Again, self-evidently, a registration scheme for cycles would make enforcement of offences easier. The absence of a registration scheme does not make enforcement impossible. As the noble Lord will know, the police would be expected to pursue all reasonable lines of inquiry that are open to them by examining other evidence before them at the time of any potential incident.

As with the example of licensing for cyclists that I referred to earlier, the House must accept that the likely significant cost and complexity of introducing a registration scheme for cyclists would mean, for example—this was mentioned in one of the contributions today—that all cycle owners, including children and those making new purchases, would have to submit their information to a central database. That central database would be required to keep the information and the ownership up to date, and some form of registration plate would need to be affixed to a cycle. To give the noble Lord one statistic, the Bicycle Association has estimated that nearly 1.5 million new cycles were sold in 2024. That is a big undertaking. I know that the noble Lord understands that, but the enforceability of the existing legislation is the key, and the work that we are doing, which I have opened my remarks with, would be key to that and would counterbalance the potential cost to the public purse of establishing the registration scheme.
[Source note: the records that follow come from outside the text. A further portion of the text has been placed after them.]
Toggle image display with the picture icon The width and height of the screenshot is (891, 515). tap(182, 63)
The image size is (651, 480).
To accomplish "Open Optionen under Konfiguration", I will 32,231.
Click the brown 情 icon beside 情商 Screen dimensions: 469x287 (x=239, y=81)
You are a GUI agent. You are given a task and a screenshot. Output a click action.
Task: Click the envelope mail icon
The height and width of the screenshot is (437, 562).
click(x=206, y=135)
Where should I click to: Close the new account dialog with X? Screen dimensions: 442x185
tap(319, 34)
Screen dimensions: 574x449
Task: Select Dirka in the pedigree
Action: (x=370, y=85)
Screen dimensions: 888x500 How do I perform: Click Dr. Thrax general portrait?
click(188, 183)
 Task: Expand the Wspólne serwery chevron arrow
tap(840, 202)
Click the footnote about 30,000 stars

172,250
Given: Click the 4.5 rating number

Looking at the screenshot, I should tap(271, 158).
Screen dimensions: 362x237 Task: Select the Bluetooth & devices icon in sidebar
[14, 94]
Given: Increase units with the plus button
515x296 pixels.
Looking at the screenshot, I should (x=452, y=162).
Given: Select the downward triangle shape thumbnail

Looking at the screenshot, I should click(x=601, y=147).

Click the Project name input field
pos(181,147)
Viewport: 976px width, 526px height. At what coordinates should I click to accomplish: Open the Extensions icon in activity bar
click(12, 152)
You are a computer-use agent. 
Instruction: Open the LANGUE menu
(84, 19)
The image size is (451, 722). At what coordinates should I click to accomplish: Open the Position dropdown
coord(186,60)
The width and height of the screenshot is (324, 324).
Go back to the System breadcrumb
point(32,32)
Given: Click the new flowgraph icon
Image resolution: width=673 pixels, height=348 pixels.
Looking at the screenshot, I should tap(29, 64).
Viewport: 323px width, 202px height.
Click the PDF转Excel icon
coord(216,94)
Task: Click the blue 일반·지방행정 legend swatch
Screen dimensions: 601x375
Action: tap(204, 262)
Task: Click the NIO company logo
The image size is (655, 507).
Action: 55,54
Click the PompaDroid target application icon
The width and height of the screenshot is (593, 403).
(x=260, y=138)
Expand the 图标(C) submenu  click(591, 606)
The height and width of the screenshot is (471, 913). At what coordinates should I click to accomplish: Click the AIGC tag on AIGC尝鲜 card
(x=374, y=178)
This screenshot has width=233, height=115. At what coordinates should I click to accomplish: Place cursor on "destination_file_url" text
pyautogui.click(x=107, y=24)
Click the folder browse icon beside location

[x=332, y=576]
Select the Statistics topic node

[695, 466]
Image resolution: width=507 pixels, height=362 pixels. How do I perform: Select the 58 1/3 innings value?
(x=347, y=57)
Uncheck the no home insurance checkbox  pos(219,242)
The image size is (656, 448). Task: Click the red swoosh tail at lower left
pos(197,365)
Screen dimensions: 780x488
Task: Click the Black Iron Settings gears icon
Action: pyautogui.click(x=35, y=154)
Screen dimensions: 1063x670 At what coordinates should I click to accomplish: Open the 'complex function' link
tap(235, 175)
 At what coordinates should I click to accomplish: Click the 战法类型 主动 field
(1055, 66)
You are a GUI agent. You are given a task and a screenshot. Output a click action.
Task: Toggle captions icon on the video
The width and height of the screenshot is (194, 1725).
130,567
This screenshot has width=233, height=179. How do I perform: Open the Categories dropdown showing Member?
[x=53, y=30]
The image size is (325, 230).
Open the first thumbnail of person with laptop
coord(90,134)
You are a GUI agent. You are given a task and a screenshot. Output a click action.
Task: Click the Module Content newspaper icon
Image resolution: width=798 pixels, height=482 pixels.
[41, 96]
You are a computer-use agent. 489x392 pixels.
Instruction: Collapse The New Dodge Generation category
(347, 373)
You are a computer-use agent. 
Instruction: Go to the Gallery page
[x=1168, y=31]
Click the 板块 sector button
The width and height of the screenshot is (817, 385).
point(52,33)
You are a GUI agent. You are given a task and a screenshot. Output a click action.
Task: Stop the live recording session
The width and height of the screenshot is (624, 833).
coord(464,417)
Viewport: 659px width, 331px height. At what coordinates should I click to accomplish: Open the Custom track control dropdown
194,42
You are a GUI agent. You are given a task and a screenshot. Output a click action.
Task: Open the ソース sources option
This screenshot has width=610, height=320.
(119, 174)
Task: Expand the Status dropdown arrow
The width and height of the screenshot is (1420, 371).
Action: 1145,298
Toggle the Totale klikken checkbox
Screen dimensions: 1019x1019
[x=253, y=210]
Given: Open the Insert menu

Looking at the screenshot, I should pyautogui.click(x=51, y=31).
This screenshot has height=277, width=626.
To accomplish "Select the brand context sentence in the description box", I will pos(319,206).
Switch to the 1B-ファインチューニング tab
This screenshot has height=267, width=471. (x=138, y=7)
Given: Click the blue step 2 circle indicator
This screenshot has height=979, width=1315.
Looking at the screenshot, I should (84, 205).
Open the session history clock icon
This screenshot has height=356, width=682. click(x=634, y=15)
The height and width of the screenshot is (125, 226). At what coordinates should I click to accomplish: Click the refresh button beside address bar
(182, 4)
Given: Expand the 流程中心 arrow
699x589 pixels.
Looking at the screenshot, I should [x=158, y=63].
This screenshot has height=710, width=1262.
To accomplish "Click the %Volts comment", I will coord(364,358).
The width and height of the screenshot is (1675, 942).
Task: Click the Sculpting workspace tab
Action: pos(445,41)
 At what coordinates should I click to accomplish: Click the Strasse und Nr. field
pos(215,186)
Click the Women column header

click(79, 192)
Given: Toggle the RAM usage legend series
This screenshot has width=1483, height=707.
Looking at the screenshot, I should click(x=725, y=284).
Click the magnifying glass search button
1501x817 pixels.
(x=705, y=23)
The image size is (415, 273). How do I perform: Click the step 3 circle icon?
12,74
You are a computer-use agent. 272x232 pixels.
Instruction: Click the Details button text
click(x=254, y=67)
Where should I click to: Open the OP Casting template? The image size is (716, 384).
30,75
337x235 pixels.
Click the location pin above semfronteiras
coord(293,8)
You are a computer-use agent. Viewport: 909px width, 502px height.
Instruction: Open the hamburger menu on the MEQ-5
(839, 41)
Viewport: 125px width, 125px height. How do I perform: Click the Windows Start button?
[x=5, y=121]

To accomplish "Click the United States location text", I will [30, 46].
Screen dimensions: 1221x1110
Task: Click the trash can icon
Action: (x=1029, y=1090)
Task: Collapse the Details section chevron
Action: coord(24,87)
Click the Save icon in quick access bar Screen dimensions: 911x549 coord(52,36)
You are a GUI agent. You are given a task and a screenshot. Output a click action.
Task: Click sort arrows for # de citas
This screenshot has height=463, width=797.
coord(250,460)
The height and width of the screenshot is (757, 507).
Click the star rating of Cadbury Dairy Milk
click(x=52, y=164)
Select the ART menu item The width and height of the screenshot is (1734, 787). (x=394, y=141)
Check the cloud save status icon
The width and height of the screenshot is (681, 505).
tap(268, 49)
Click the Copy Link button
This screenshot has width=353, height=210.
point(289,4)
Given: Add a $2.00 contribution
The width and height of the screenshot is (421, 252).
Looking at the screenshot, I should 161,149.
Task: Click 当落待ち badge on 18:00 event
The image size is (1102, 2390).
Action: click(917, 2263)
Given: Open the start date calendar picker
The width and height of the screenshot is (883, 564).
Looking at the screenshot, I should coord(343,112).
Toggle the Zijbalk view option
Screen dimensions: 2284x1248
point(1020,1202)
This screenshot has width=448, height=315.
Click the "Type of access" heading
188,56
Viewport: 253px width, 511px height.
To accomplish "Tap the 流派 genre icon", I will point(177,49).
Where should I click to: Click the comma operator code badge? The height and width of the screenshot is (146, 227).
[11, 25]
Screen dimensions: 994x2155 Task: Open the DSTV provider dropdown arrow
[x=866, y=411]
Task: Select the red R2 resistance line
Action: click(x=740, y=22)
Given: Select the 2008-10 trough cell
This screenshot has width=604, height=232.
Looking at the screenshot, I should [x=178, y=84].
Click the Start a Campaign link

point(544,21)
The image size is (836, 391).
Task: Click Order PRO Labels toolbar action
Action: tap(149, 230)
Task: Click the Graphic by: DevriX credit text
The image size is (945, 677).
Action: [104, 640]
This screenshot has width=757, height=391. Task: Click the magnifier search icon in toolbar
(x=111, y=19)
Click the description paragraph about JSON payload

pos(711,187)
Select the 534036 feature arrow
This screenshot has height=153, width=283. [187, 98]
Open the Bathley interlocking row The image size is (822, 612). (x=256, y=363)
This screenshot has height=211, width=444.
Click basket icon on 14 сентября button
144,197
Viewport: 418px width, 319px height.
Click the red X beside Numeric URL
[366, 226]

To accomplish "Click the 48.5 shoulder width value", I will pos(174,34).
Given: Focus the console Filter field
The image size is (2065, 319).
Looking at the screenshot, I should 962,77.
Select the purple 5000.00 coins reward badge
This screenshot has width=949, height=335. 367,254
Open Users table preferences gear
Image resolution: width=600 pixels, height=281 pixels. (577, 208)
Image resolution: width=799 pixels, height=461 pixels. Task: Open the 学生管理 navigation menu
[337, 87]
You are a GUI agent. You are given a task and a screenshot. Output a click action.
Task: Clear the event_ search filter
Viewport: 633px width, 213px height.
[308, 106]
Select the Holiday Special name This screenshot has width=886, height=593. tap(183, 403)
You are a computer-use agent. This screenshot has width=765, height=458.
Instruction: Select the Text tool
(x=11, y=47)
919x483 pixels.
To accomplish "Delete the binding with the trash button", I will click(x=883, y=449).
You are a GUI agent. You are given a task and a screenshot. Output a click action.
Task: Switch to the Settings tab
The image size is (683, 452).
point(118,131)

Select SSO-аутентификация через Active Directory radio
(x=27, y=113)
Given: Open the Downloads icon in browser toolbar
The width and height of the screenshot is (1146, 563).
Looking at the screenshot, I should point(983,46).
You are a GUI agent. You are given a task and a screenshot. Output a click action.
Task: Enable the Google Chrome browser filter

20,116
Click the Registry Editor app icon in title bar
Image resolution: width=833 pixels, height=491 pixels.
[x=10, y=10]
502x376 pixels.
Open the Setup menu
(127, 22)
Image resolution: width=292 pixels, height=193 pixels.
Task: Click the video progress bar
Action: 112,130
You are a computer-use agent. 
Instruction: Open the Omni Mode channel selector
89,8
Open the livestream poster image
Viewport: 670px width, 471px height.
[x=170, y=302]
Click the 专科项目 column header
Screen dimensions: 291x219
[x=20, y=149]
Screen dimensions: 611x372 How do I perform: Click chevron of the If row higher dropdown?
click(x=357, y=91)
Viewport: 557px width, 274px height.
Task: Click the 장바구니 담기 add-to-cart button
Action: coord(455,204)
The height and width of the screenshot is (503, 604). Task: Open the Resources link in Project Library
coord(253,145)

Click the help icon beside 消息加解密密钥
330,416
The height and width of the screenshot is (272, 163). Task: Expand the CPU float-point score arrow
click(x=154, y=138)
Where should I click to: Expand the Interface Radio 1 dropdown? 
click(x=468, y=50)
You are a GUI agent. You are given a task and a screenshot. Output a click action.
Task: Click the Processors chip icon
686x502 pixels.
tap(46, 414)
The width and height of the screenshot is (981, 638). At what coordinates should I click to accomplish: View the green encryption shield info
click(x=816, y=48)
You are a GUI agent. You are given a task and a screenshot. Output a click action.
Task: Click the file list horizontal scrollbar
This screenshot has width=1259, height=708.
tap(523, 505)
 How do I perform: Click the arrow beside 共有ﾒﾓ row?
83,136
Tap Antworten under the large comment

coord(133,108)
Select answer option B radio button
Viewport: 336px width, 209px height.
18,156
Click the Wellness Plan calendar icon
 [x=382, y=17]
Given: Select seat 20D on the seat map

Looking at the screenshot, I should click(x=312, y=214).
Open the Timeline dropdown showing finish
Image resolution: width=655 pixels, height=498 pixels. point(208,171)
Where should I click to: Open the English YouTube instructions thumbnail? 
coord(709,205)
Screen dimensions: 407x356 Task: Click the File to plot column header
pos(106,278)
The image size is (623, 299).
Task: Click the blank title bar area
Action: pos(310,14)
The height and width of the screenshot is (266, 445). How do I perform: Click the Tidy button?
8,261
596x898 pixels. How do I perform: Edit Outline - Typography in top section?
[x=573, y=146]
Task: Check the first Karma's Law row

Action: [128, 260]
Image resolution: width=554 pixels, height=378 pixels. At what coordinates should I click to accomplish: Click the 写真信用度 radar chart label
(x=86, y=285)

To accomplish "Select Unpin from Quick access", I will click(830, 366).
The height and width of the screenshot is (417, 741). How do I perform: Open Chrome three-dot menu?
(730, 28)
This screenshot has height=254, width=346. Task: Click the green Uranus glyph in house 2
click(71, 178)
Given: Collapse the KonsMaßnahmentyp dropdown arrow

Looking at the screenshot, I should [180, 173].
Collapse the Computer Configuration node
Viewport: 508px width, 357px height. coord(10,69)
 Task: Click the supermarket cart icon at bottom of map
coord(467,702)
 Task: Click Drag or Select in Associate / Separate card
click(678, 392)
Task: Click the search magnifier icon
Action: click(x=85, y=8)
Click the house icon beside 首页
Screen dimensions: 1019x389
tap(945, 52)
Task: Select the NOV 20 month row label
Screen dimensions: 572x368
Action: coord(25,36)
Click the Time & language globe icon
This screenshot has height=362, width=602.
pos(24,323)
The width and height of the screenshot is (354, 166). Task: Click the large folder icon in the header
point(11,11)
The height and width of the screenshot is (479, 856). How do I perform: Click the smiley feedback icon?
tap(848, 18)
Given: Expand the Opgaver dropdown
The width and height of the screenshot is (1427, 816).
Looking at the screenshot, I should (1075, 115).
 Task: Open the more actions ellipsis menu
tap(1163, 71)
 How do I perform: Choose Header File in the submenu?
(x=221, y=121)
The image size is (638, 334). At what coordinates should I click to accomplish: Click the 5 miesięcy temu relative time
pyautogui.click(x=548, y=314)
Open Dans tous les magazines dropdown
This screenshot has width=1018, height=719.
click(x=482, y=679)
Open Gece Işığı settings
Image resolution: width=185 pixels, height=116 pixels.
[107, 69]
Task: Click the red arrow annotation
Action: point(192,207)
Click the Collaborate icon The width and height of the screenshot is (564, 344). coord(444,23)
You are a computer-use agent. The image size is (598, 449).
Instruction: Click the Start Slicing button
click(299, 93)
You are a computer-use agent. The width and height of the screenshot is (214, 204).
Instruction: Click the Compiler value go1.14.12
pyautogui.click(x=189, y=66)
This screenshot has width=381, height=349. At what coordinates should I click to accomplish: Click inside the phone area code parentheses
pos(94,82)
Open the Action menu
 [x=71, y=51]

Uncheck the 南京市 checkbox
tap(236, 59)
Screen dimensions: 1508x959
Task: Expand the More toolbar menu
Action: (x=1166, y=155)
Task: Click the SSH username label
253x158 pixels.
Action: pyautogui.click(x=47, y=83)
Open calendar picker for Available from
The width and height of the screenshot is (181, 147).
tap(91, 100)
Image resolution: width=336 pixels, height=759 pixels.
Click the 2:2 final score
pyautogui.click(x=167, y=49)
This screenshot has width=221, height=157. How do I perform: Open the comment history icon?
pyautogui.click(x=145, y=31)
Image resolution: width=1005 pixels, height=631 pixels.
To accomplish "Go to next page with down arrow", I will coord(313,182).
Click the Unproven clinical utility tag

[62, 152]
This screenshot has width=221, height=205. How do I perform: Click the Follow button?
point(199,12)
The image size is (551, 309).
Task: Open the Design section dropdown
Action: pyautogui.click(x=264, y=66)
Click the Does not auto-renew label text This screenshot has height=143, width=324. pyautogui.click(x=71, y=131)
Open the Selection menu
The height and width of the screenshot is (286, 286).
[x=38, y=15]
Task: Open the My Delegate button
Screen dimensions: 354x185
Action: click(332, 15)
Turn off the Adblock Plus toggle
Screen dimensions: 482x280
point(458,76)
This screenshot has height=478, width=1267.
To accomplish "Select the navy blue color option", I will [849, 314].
Amendment 346B, tabled by the noble Lord, Lord Hogan-Howe, seeks for e-bikes, which are currently faster and more powerful, to be treated as motorbikes or mopeds for policing purposes. The Electrically Assisted Pedal Cycles Regulations 1983 mean that e-bikes which do not comply with existing regulations will be treated as motor vehicles for policing purposes. The Department for Transport, which has overall responsibility for these areas, has published fact sheets explaining that e-bikes which do not comply with regulations will be treated as motor vehicles.

The noble Baroness, Lady McIntosh of Pickering, has tabled Amendments 341, 343 and 344, which seek to reduce the penalty for causing death by dangerous driving from life imprisonment to 14 years’ imprisonment. We have taken the view—I am pleased with the support of the noble Lord, Lord Cameron of Lochiel, on this—that the offences in the Bill bring into line this behaviour so that it is subject to maximum penalties equivalent to those already in place for dangerous driving offences, which is life imprisonment.